### [What needs to be done]
Each entry below must appear in the output exactly as written.

### [Recorded data]
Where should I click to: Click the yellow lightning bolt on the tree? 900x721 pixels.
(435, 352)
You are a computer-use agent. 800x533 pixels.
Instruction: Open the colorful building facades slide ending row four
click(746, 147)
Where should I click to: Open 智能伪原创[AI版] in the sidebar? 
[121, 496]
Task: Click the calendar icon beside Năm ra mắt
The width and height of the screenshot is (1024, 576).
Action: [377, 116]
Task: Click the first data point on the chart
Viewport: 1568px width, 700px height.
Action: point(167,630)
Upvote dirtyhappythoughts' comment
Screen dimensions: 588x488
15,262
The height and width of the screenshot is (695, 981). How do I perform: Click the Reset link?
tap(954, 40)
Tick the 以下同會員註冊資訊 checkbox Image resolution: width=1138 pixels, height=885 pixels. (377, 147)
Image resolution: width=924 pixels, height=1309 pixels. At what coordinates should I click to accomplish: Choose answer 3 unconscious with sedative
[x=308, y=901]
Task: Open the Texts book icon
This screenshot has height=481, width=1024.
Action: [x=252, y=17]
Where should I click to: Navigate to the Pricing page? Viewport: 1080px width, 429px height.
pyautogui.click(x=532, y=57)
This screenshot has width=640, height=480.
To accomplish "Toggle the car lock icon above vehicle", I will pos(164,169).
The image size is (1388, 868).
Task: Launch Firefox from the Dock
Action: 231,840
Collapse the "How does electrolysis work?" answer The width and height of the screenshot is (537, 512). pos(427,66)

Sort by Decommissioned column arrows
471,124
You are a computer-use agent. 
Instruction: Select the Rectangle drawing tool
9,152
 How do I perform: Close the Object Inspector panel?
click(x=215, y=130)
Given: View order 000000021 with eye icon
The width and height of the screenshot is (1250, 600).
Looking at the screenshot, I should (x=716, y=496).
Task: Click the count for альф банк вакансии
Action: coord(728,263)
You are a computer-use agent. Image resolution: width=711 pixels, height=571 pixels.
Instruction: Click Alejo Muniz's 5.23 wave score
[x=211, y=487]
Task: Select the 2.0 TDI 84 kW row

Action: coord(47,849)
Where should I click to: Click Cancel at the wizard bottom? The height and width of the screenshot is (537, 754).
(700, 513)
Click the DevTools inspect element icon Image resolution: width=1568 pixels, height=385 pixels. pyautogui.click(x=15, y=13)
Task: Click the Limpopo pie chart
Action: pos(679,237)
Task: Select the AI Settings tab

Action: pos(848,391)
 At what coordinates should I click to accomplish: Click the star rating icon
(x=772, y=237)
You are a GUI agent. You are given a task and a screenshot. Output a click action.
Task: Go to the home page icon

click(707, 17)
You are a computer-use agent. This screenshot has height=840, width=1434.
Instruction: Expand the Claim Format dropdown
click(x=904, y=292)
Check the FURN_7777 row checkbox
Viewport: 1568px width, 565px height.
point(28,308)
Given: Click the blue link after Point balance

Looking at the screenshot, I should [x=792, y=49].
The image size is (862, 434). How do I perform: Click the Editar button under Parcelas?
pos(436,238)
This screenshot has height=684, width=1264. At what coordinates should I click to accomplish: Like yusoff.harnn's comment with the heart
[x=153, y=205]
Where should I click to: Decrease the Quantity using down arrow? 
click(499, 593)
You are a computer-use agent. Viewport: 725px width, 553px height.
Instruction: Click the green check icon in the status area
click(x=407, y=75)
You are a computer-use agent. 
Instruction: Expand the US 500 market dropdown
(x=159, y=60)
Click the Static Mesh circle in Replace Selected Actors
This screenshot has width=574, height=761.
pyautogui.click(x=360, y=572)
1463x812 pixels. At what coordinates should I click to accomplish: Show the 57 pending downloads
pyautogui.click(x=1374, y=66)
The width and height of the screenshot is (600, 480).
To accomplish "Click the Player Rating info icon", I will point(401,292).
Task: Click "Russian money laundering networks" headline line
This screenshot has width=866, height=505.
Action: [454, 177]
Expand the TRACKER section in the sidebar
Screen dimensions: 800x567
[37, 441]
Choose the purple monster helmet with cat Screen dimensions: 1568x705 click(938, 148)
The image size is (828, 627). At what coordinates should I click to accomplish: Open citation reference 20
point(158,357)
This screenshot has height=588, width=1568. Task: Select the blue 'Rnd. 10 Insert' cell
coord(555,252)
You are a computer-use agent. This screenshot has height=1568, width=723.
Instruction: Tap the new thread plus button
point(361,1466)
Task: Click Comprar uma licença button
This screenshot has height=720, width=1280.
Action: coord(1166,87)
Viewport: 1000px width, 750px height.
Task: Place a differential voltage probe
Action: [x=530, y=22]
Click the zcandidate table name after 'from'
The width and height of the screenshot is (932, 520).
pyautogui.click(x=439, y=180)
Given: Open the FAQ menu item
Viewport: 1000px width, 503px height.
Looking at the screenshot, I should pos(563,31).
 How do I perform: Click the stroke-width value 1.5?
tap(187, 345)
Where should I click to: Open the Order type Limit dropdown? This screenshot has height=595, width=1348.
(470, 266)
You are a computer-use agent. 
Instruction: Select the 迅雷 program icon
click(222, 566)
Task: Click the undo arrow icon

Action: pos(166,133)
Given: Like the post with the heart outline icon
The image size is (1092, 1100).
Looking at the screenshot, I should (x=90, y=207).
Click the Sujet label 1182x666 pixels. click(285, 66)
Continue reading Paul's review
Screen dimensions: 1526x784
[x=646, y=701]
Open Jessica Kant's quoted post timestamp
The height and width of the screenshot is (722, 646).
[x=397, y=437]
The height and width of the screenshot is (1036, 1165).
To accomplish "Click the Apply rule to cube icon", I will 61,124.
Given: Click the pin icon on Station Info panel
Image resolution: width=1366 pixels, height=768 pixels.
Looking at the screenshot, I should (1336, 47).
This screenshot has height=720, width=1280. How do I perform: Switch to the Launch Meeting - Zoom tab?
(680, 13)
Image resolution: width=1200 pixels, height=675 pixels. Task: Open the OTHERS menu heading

### [Reply]
Where should I click to: Click the yellow lightning bolt on the tree? 900x721 pixels.
(435, 352)
You are a computer-use agent. 800x533 pixels.
Instruction: Open the colorful building facades slide ending row four
click(746, 147)
Where should I click to: Open 智能伪原创[AI版] in the sidebar? 
[121, 496]
Task: Click the calendar icon beside Năm ra mắt
The width and height of the screenshot is (1024, 576).
Action: [377, 116]
Task: Click the first data point on the chart
Viewport: 1568px width, 700px height.
Action: point(167,630)
Upvote dirtyhappythoughts' comment
Screen dimensions: 588x488
15,262
The height and width of the screenshot is (695, 981). How do I perform: Click the Reset link?
tap(954, 40)
Tick the 以下同會員註冊資訊 checkbox Image resolution: width=1138 pixels, height=885 pixels. (377, 147)
Image resolution: width=924 pixels, height=1309 pixels. At what coordinates should I click to accomplish: Choose answer 3 unconscious with sedative
[x=308, y=901]
Task: Open the Texts book icon
This screenshot has height=481, width=1024.
Action: [x=252, y=17]
Where should I click to: Navigate to the Pricing page? Viewport: 1080px width, 429px height.
pyautogui.click(x=532, y=57)
This screenshot has width=640, height=480.
To accomplish "Toggle the car lock icon above vehicle", I will pos(164,169).
The image size is (1388, 868).
Task: Launch Firefox from the Dock
Action: 231,840
Collapse the "How does electrolysis work?" answer The width and height of the screenshot is (537, 512). pos(427,66)

Sort by Decommissioned column arrows
471,124
You are a computer-use agent. 
Instruction: Select the Rectangle drawing tool
9,152
 How do I perform: Close the Object Inspector panel?
click(x=215, y=130)
Given: View order 000000021 with eye icon
The width and height of the screenshot is (1250, 600).
Looking at the screenshot, I should (x=716, y=496).
Task: Click the count for альф банк вакансии
Action: coord(728,263)
You are a computer-use agent. Image resolution: width=711 pixels, height=571 pixels.
Instruction: Click Alejo Muniz's 5.23 wave score
[x=211, y=487]
Task: Select the 2.0 TDI 84 kW row

Action: coord(47,849)
Where should I click to: Click Cancel at the wizard bottom? The height and width of the screenshot is (537, 754).
(700, 513)
Click the DevTools inspect element icon Image resolution: width=1568 pixels, height=385 pixels. pyautogui.click(x=15, y=13)
Task: Click the Limpopo pie chart
Action: pos(679,237)
Task: Select the AI Settings tab

Action: pos(848,391)
 At what coordinates should I click to accomplish: Click the star rating icon
(x=772, y=237)
You are a GUI agent. You are given a task and a screenshot. Output a click action.
Task: Go to the home page icon

click(707, 17)
You are a computer-use agent. This screenshot has height=840, width=1434.
Instruction: Expand the Claim Format dropdown
click(x=904, y=292)
Check the FURN_7777 row checkbox
Viewport: 1568px width, 565px height.
point(28,308)
Given: Click the blue link after Point balance

Looking at the screenshot, I should [x=792, y=49].
The image size is (862, 434). How do I perform: Click the Editar button under Parcelas?
pos(436,238)
This screenshot has height=684, width=1264. At what coordinates should I click to accomplish: Like yusoff.harnn's comment with the heart
[x=153, y=205]
Where should I click to: Decrease the Quantity using down arrow? 
click(499, 593)
You are a computer-use agent. Viewport: 725px width, 553px height.
Instruction: Click the green check icon in the status area
click(x=407, y=75)
You are a computer-use agent. 
Instruction: Expand the US 500 market dropdown
(x=159, y=60)
Click the Static Mesh circle in Replace Selected Actors
This screenshot has width=574, height=761.
pyautogui.click(x=360, y=572)
1463x812 pixels. At what coordinates should I click to accomplish: Show the 57 pending downloads
pyautogui.click(x=1374, y=66)
The width and height of the screenshot is (600, 480).
To accomplish "Click the Player Rating info icon", I will point(401,292).
Task: Click "Russian money laundering networks" headline line
This screenshot has width=866, height=505.
Action: [454, 177]
Expand the TRACKER section in the sidebar
Screen dimensions: 800x567
[37, 441]
Choose the purple monster helmet with cat Screen dimensions: 1568x705 click(938, 148)
The image size is (828, 627). At what coordinates should I click to accomplish: Open citation reference 20
point(158,357)
This screenshot has height=588, width=1568. Task: Select the blue 'Rnd. 10 Insert' cell
coord(555,252)
You are a computer-use agent. This screenshot has height=1568, width=723.
Instruction: Tap the new thread plus button
point(361,1466)
Task: Click Comprar uma licença button
This screenshot has height=720, width=1280.
Action: coord(1166,87)
Viewport: 1000px width, 750px height.
Task: Place a differential voltage probe
Action: [x=530, y=22]
Click the zcandidate table name after 'from'
The width and height of the screenshot is (932, 520).
pyautogui.click(x=439, y=180)
Given: Open the FAQ menu item
Viewport: 1000px width, 503px height.
Looking at the screenshot, I should pos(563,31).
 How do I perform: Click the stroke-width value 1.5?
tap(187, 345)
Where should I click to: Open the Order type Limit dropdown? This screenshot has height=595, width=1348.
(470, 266)
You are a computer-use agent. 
Instruction: Select the 迅雷 program icon
click(222, 566)
Task: Click the undo arrow icon

Action: pos(166,133)
Given: Like the post with the heart outline icon
The image size is (1092, 1100).
Looking at the screenshot, I should (x=90, y=207).
Click the Sujet label 1182x666 pixels. click(285, 66)
Continue reading Paul's review
Screen dimensions: 1526x784
[x=646, y=701]
Open Jessica Kant's quoted post timestamp
The height and width of the screenshot is (722, 646).
[x=397, y=437]
The height and width of the screenshot is (1036, 1165).
To accomplish "Click the Apply rule to cube icon", I will 61,124.
Given: Click the pin icon on Station Info panel
Image resolution: width=1366 pixels, height=768 pixels.
Looking at the screenshot, I should (1336, 47).
This screenshot has height=720, width=1280. How do I perform: Switch to the Launch Meeting - Zoom tab?
(680, 13)
Image resolution: width=1200 pixels, height=675 pixels. Task: Open the OTHERS menu heading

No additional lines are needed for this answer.